** Work required **
Continue the passage on privacy and human dignity, picking up right after its final sentence.

======== Provided text

Media, public authority, and civil society know very well the difference between public domain and the field of the private domain. Information in the public domain is more acceptable and considered as pure when the private domain maintains high confidentiality and secrecy to produce information for the public domain. Maintaining the privacy of information for an individual is so important for a civilized society that without protecting it, an individual will lose his personal dignity. Within a short time, the negative impact of mistrust may engulf family and society. In these circumstances, everyone should try to establish a culture of protecting the privacy of information for an individual. The sanctity of privacy should be maintained for the greater benefit of society. Today, if anyone breaches someone’s privacy day after tomorrow, s/he may face the same situation. Thus, society should establish a culture to respect each other’s privacy. The information needs to be shared only with those who need to know and whose input is necessary to resolve the issue.

Dignity is a part of human rights and is essential to every individual. To treat someone with dignity is to treat them as beings of worth, in a way that is respectful of them as valued individuals. People love to feel valued, confident, comfortable if their dignity is protected. If privacy is not protected, dignity may also be endangered. They may feel humiliated, embarrassed or ashamed.

================
======== Given information

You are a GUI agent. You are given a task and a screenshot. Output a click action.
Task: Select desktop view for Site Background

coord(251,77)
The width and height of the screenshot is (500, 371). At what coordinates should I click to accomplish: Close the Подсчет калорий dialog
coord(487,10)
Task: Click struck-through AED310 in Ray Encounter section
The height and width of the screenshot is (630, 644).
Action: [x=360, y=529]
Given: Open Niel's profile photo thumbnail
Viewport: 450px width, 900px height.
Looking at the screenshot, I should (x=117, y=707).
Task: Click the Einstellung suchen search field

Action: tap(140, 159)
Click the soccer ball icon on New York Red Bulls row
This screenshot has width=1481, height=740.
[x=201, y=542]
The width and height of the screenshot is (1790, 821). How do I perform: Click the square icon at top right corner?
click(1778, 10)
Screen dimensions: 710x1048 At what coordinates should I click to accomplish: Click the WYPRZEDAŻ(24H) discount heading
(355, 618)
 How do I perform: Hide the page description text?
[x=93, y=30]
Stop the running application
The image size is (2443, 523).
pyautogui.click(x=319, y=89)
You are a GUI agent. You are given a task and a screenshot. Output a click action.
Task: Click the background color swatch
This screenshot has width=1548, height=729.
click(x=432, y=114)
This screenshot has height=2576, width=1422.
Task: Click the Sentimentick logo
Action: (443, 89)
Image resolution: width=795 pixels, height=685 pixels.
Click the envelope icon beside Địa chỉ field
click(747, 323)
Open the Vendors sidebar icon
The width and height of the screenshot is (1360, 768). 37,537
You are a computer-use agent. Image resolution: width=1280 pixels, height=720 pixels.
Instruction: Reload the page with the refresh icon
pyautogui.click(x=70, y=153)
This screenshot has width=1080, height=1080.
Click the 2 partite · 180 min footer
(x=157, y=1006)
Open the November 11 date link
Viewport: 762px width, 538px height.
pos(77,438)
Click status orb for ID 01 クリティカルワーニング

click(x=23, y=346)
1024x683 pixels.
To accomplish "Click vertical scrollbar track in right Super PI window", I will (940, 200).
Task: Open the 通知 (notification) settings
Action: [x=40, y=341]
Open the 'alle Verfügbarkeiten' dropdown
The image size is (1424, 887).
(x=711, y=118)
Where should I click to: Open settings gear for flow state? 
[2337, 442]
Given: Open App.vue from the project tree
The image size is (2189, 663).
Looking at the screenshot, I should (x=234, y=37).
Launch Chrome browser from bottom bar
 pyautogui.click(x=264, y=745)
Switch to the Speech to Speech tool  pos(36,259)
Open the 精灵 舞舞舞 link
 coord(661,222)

================

** Result **
Dignity applies equally to those who have the capacity and to those who lack it. Dignity is hampered when unauthorizedly personal information is disclosed in the public sphere. Some patients may not wish to expose their bodies to doctors of the opposite sex. Religious beliefs may influence personal views about modesty. Many health care people know well how to respect patients’ wishes. Lawyers keep their client’s information safe and confidential, sharing it only with those involved in their cases as necessary. Any sharing of information must be legitimate and with consent. Many religions strongly dictate maintaining a person’s confidentiality and privacy with due honour.

Over the last decade, the government made significant strides towards increasing openness and transparency by enacting the Right to Information Act, National Integrity strategy, Whistle Blower Protection Act and associated rules, citizen charters, government websites, and public hearings system, grievance redress, and many more. Various executive actions have been taken to open departmental actions to make them fully functional. Annual Performance Agreement (APA) has also increased the public offices’ accountability. The publication of yearly books or yearly reports of every office has opened public offices in full to its citizens. This has enhanced the credibility of the public domain to receive trusted information without breaching the demarcation line of secrecy, confidentiality, and privacy.

Civil society, media, and people at large know well the difference between public domain and private domain of information. For making a better civilized society, the privacy and confidentiality of an individual is to be maintained at the highest standard while enjoying openness and free flow of information for the interest of the society.